Harbor is an open-source enterprise container registry. ACR is Azure's managed container registry service. Harbor: self-hosted (runs on your Kubernetes cluster or VMs), supports Docker images, Helm charts, OCI artifacts. Built-in vulnerability scanning (Trivy/Clair), content trust (Notary image signing), project-based RBAC, image replication across registries, and a web UI for all operations. Works in any cloud or on-premise. ACR: fully managed by Azure, zero infrastructure to maintain, integrates natively with AKS (AcrPull role, no credentials needed), Defender for Containers provides scanning, geo-replication available in Premium tier, connected to Azure AD for RBAC. When to choose Harbor: multi-cloud or hybrid environments where you need one registry across AWS, Azure, and on-premise. Compliance requiring on-premise data storage. When to choose ACR: pure Azure environment, want zero registry infrastructure to manage. Both support: image scanning, RBAC, replication, OCI artifacts. Harbor requires more ops effort but gives full control. ACR is simpler for Azure-first teams. At HPE: Harbor was used because the platform spanned multiple environments and customers, and a single self-hosted registry worked across all of them.
HARBOR · ENGINEER
How does Harbor vulnerability scanning work and how do you enforce it in AKS?
Harbor uses Trivy (default) or Clair as the scanning engine. When an image is pushed to Harbor with scan-on-push enabled: Harbor triggers a scan job, Trivy analyses the image layers checking OS packages and language dependencies against the CVE database, results are stored in Harbor database with severity levels (Critical, High, Medium, Low). You can view the full vulnerability report in the Harbor UI per image tag. Enforcement in AKS: Harbor has a built-in admission webhook. Configure a vulnerability policy on the project: prevent deployment of images with vulnerabilities above HIGH severity. When a pod spec references an image with HIGH/CRITICAL CVEs, the Harbor admission webhook rejects the pod creation before it even starts. For AKS specifically: the workflow is: CI builds image → pushes to Harbor → Harbor scans automatically → if scan passes, image is accessible → AKS can pull it. If CI tries to deploy a vulnerable image, the admission webhook blocks it. Alternative without webhook: in the CI pipeline, call the Harbor API after push to get the scan result, fail the pipeline if vulnerabilities are found. This is the GitOps-friendly approach — the pipeline rejects vulnerable images before they ever reach Git or the cluster.
HARBOR · PRODUCTION
Harbor disk is filling up. How do you manage image storage?

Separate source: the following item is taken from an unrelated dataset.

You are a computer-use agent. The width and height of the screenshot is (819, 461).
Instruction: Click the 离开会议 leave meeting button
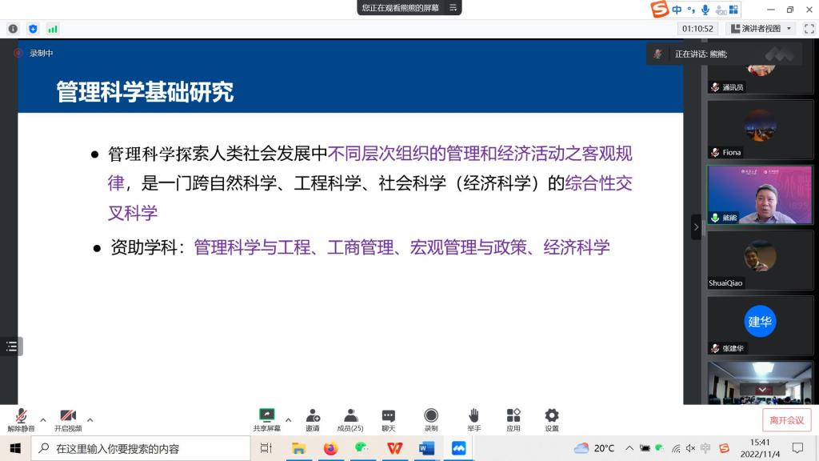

Tag retention policies: configure in each project Settings → Tag Retention. Define rules: keep only the last 10 tags, keep tags matching v*.*.* (semver), keep tags pushed in the last 30 days. Tags not matching are deleted automatically on the configured schedule. Garbage collection: deleting tags in Harbor removes the metadata but not the underlying image layers from storage. Run garbage collection to reclaim the space: Administration → Garbage Collection → Run GC Now. Important: run GC during low-traffic periods — it temporarily makes the registry read-only. Schedule regular GC (weekly or daily). Monitor storage: Harbor dashboard shows total storage used. Set up an alert when usage exceeds 80%. Identify large images: in the project, sort by size. Images over 2GB are usually candidates for optimisation — check if multi-stage builds are being used. Image cleaning strategy: development projects: aggressive retention (keep 5 latest). Production projects: conservative (keep all semver releases for 1 year, delete latest/dev tags after 7 days). Never auto-delete from production without human review.